The Wandering Inn: Volume 2

“No killing Goblins.”

So reads the sign outside of The Wandering Inn, a small building run by a young woman named Erin Solstice. She serves pasta with sausage, blue fruit juice, and dead acid flies on request. And she comes from another world. Ours.

It’s a bad day when Erin finds herself transported to a fantastical world and nearly gets eaten by a Dragon. She doesn’t belong in a place where monster attacks are a fact of life, and where Humans are one species among many. But she must adapt to her new life. Or die.

In a dangerous world where magic is real and people can level up and gain classes, Erin Solstice must battle somewhat evil Goblins, deadly Rock Crabs, and hungry [Necromancers]. She is no warrior, no mage. Erin Solstice runs an inn.

She’s an [Innkeeper].


My Opinion: 1632 pages, $3.99, Not Available On Kindle Unlimited

This online serial story just keeps getting better and better. The opening grabs you with excitement and never let's go. I stayed awake till 2am multiple nights to finish this volume and I don't regret it. Like volume 1, the story is still slice of life and mainly follows the adventures of two women transported to a fantasy RPG world: Erin, an [Innkeeper], and Ryoka, a Runner. There are other POVs and even a few very entertaining side stories, I particularly liked the where Erin's friends try to get her to mate, but the story mostly revolves around those two as they explore the world, fight monsters, riddle dragons, experiment with mind altering cooking recipes, tame wild princesses, and more.

The story expands its scope greatly in this volume, leaving the inn and the local gnoll/drake city and bringing in the larger world. There's some great world building, histories, and advancement of large continental threats.

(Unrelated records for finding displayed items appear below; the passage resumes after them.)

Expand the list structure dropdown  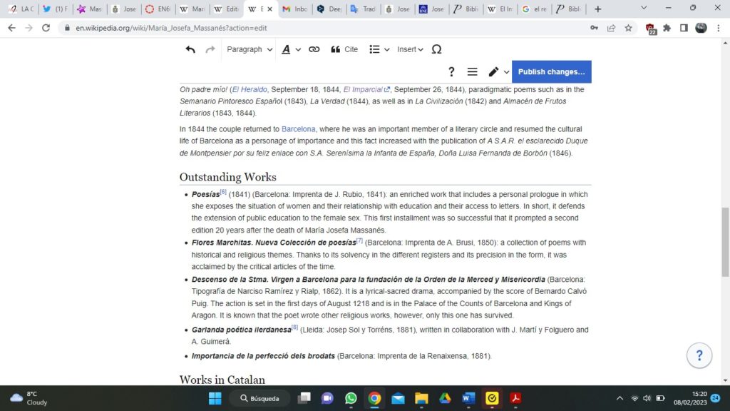coord(379,49)
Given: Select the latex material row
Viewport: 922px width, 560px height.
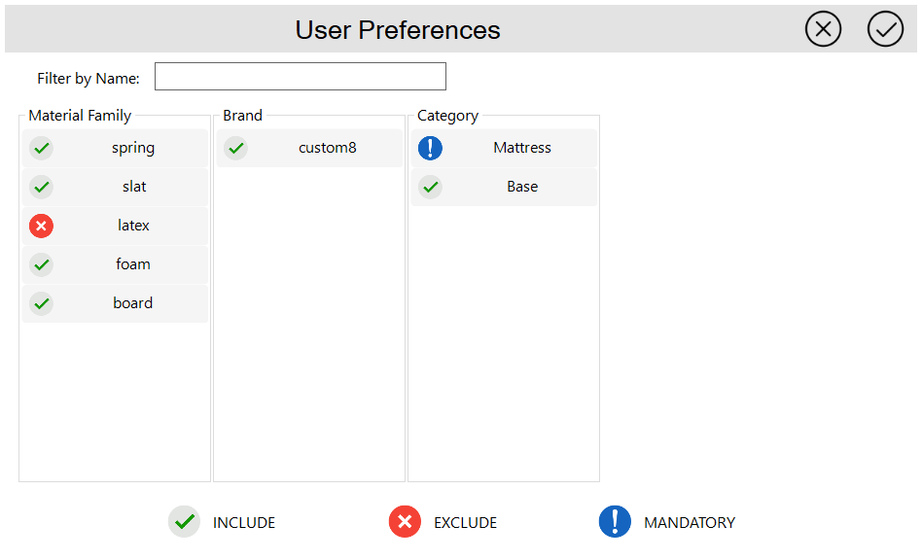Looking at the screenshot, I should [133, 226].
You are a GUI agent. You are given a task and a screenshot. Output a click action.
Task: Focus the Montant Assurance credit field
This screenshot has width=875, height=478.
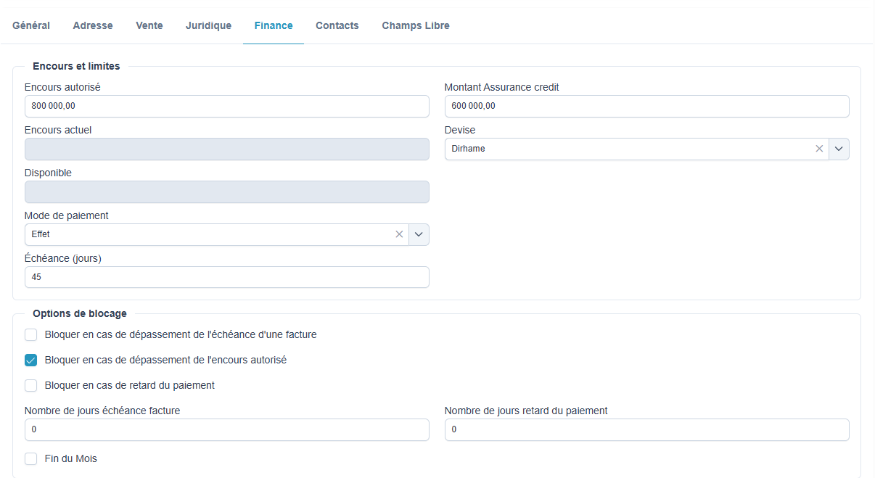646,106
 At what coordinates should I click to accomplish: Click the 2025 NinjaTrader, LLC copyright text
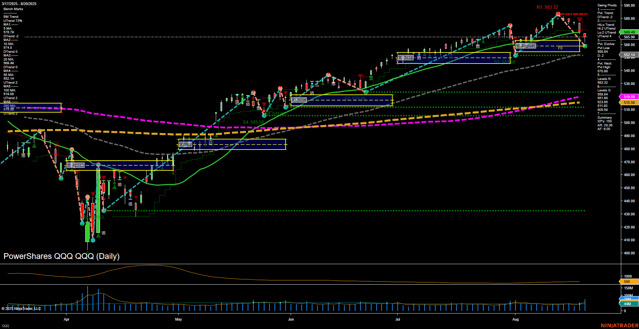pyautogui.click(x=21, y=309)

Multiple story threads are started with threats from the insect like Antinium, the Goblin Lord, the Lord of Destruction, a Necromancer, and more. Plenty of wonderful material to be developed in future volumes.

On the RPG side, things are a bit more developed than in book 1. No, the system isn't the big thing in the story the way it would be in a 'trapped in a game's story. But you get regular leveling, more info on various classes, and the system even gets its own plotline.

Overall, a great story that was hard to put down. I look forward to reading volume 3.